So really it's, play hard, work hard.

That was the thought as I went to bed last night.

Lena takes a really long time to poop in the mornings. (Sorry I try to not say super embarrassing stuff about L on the internet, but this is relevant.) And while she poops, she sings. This morning she was doing the Queen of the Night aria from "The Magic Flute".


(I mean, Lena might as well be singing in German too, but you get the gist.)

I had to stop her. I mean, this kid is completely tone deaf. And I love her to death but I kind of find this song annoying when it's in tune. So I found the next best thing, and I have no idea why I never thought of it earlier. Disney songs. On Pandora. Oh, yeah.

L and I sang our way through the morning.

It also just occurred to me why I have to reteach myself tetrad analysis. My brain is saving a lot of space for such high quality songs as, "Part of that world" (The Little Mermaid) and "I'll make a man out of you" (Mulan).

I drove back home, windows down, still singing, to work more on my homework, to start organizing a lit review and finding some more readings, and then it hit me:

Play hard, play hard. 

Bring it on, world. Let's play

Thursday, August 15, 2013

the calm before the storm

I'm having this weirdly intense dilemma. I've been rolling around town with a flash-pack--the bare necessities strapped to my back. Notebook, pen, water bottle, wallet, keys. Light jacket for the unpredictable NC summer weather. A paper I'm reading for a rotation.

The problem is that I've been using one notebook for everything. Random thoughts, things Lena says. Grocery store lists and blog post ideas. Science ideas, fellowship proposal ideas. Short stories and imagined monologues. Poems and notes on papers I'm reading. You get the idea.

The 'problem' happens when I open up a page for notes on the dopamine pathway with a professor I'm working with, and on the page before it is a short story about a one night stand that I've been working on.

I'm pretty sure this means it's about time I have two separate notebooks.

Y'all, grad school starts next week or so, and I've found my home. I'm sitting at Open Eye Cafe deriving the Michaelis-Menten equation, and I forgot that I LOVE MATH and writing things out. And getting stuck and getting myself unstuck. I'm reading a paper and I'm literally rewriting every equation in the paper until I get it. I'm not moving forward until I completely understand each figure, and how they derive their model.
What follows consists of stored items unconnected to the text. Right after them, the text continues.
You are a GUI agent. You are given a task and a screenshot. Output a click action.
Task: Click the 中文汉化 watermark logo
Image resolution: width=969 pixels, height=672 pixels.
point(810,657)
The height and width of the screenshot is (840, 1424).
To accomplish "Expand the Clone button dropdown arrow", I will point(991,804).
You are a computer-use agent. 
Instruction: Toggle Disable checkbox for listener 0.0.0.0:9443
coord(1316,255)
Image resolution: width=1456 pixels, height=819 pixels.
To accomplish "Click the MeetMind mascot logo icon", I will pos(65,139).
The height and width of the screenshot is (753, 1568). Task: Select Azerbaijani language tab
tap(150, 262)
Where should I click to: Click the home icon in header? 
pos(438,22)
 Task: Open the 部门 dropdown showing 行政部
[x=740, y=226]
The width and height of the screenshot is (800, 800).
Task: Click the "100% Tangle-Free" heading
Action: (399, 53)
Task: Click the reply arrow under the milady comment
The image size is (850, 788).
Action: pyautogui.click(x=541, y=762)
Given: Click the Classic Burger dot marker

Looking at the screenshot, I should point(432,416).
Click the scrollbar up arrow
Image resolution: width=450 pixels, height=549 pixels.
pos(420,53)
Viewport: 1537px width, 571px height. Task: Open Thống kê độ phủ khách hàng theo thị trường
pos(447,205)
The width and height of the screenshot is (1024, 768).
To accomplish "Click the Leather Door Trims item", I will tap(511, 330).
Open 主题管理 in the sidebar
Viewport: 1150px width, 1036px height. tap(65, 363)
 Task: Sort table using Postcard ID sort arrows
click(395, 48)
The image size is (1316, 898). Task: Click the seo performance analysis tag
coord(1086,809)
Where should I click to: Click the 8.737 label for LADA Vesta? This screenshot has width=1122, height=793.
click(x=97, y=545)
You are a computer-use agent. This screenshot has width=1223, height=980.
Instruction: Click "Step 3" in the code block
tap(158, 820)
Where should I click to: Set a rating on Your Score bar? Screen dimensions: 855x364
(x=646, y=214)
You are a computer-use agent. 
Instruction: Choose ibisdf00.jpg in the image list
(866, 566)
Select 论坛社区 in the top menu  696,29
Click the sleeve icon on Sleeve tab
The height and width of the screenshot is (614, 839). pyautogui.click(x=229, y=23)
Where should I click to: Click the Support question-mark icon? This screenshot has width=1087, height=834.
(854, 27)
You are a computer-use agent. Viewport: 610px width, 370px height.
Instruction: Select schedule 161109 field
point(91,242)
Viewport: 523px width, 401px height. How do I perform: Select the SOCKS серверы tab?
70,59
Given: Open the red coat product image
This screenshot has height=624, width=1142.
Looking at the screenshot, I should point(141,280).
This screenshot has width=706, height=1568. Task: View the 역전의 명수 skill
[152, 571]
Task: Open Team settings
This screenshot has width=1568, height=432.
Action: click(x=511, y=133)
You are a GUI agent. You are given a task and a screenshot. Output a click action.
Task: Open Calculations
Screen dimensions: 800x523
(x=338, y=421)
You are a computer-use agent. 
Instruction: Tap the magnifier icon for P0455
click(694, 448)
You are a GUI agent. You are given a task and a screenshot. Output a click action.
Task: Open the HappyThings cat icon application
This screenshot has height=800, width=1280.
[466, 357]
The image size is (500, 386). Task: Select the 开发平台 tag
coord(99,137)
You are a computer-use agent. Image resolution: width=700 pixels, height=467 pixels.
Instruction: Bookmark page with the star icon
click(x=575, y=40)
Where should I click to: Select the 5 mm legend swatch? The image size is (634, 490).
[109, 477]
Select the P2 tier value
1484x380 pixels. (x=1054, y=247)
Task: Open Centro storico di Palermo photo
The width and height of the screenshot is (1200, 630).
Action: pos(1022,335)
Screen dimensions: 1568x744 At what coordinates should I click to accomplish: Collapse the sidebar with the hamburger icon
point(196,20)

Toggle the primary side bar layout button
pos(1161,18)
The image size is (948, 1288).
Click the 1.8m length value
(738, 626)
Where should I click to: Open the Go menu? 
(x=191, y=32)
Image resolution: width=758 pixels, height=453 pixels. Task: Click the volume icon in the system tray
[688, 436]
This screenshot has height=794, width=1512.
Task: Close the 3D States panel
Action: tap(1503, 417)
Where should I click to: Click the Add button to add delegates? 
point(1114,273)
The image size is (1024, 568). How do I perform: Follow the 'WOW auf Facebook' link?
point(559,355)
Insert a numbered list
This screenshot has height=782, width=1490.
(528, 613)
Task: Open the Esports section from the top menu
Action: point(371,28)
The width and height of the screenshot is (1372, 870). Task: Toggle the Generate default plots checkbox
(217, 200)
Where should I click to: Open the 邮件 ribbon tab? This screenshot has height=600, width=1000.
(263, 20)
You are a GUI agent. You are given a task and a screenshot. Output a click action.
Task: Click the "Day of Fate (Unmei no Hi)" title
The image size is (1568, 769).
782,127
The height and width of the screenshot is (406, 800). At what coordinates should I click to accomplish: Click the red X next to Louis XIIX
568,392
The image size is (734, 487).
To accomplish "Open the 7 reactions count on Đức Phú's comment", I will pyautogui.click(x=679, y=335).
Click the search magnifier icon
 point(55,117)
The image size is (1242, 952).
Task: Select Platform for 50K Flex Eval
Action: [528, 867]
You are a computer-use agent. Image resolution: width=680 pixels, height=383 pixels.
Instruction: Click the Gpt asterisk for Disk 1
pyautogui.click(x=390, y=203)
I can't tell you how awesome this feels to be learning something. I mean I 'learned' a ton when I was a tech. And I know that grad school, it is work, and things like that, but right now I am so excited to be learning something and to be going back to school. What is demanded most from me right now is learning. And I love that. I love that!

Well, so also it's kind of a lie because I'm actually sitting at Open Eye right now and writing a blog post. but I also ran out of loose-leaf paper in order to derive all of my equations, and I was just thinking about how I might have to move to the notebook, but it seems really weird to be thinking about kinetics right after I've written something like this,



There is nothing new under the sun.

You are not the first to hide money in your bra. 

It has rained when someone else has been sad, too.
The weather did not choose you, as the first, to reflect a mood.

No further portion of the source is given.